Sur recommandation de notre tuteur, cette démarche a
été écartée au profit d'une approche top-down ou
déductive consistant à partir des articles académiques de
notre revue qui nous offrait un large spectre des réflexions en cours
sur la Blockchain.
Le but était de nous appuyer sur des propositions
théoriques pour ensuite passer à une vérification sur des
cas particuliers pour ensuite revenir sur ces représentations
théoriques et voir en quoi elles pourraient demander des
évolutions face à un nouvelle réalité (Huberman et
Miles82, 1991 ; Collerette83, 1995).
Nous avons choisi certains cadres conceptuels d'analyse des
réalités économiques des entreprises qui nous paraissaient
plus pertinents pour travailler dans un cadre bien délimité et
maîtrisable.
C'est ainsi que nous avons écarté les
réflexions sur le secteur bancaire et financier pourtant
fréquemment citées dans la littérature, mais dont le cadre
réglementaire s'avère particulièrement dense et de plus en
plus complexe et contraignant, en particulier depuis la crise financière
de 2007/2008.
D'autres objets de réflexion ressortaient
régulièrement telles que la réduction des coûts pour
les entreprises, la remise en cause de l'intermédiation, une nouvelle
gestion des contrats et enfin les innovations technologiques.
Nous avons alors décidé de nous
intéresser aux transformations et aux bénéfices que
pouvait apporter la Blockchain aux entreprises sans nous restreindre au
départ à un secteur particulier.
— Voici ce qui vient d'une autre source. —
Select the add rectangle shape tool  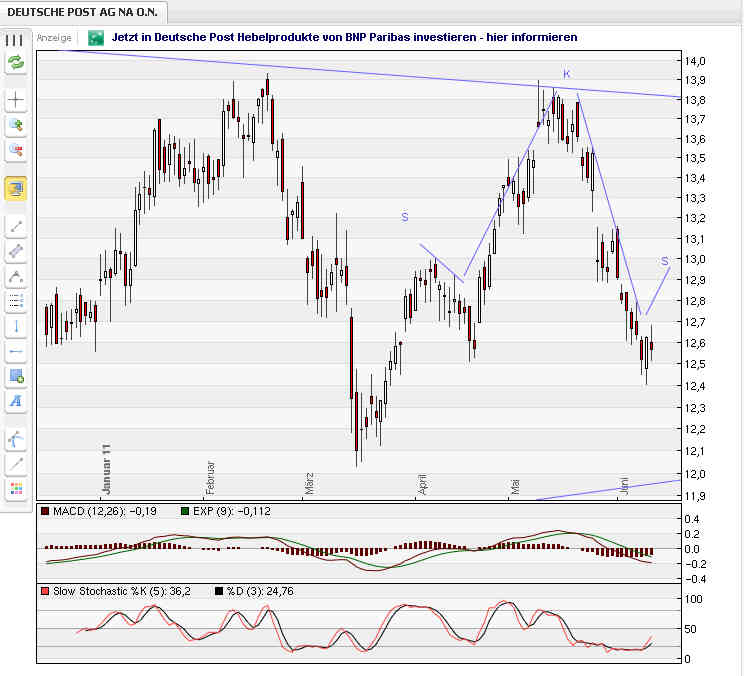click(15, 376)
Garder un champ initial
suffisamment large préservait nos chances de trouver un terrain pratique
ce qui restait une de nos préoccupations principales.
Plus précisément et en phase avec notre
formation, nous nous sommes focalisés sur les enjeux financiers qui
pouvaient être impactés par la Blockchain, en particulier ceux
liés aux contrats et aux intermédiaires (tiers de confiance) tels
que développés par la théorie de l'agence
82 Huberman A.M., Miles M.B. (1991), Analyse des
données qualitatives, Bruxelles, Editions du renouveau
pédagogique.
83 Collerette, P. (1995), Les enjeux communicationnels de la
gestion d`un changement dans une organisation, Thèse de doctorat,
Montpellier, Université Paul Valéry.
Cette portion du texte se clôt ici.